For example, this would be the picture for the coefficient of joint variation (CJV), which is passed in as the metric
argument:
metrics.plot_histogram(train_x, standardized_x, metric="cjv");
It is clear that, on the left, sites tend to cluster in regions of the spread of values (X-axis). Conversely, on the right-hand histogram, sites overlap much more and form together some sort of gaussian distribution.
The situation is even more clear for the following definition of SNR (snrd_total
):
metrics.plot_histogram(train_x, standardized_x, metric="snrd_total");
Now, this is how the entropy-focus criterion (EFC) looks like:
metrics.plot_histogram(train_x, standardized_x, metric="efc");
Finally, a look on a very commonly used parameter, the contrast-to-noise ratio (CNR):
metrics.plot_histogram(train_x, standardized_x, metric="cnr");
What’s the problem?
Any model we train on those features heavily reliant on the site of acquisition will rather pick up the site where the image was acquired than the quality (which is our target). This is so because perceived image quality by humans (the target outcome we want to predict) is very correlated with the site of acquisition. In other words, our machine-learning model will operate like a human would do: given that this site produces mostly poor images, I will assume all images coming from it are poor.

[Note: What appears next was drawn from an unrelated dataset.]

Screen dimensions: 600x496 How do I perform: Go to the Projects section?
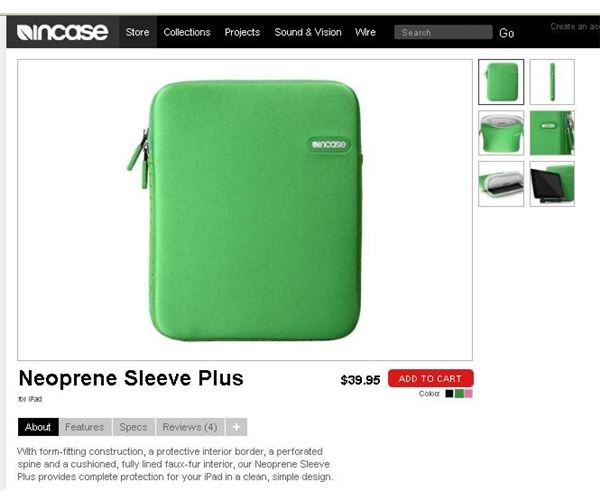coord(242,32)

At this point, it is clear that we are about to try training models on rather noisy features, which also show strong biases correlated with the acquisition site.
Unfortunately, there are further complications. Indeed, the targets (image quality assessments) that we can use in training are also very noisy.
Target labels: manual ratings by humans#
Let’s go further in exploring the effect of labels noise, by now focusing our attention on the dataset targets (train_y
).
from mriqc_learn.viz import ratings
ratings.raters_variability_plot(train_y);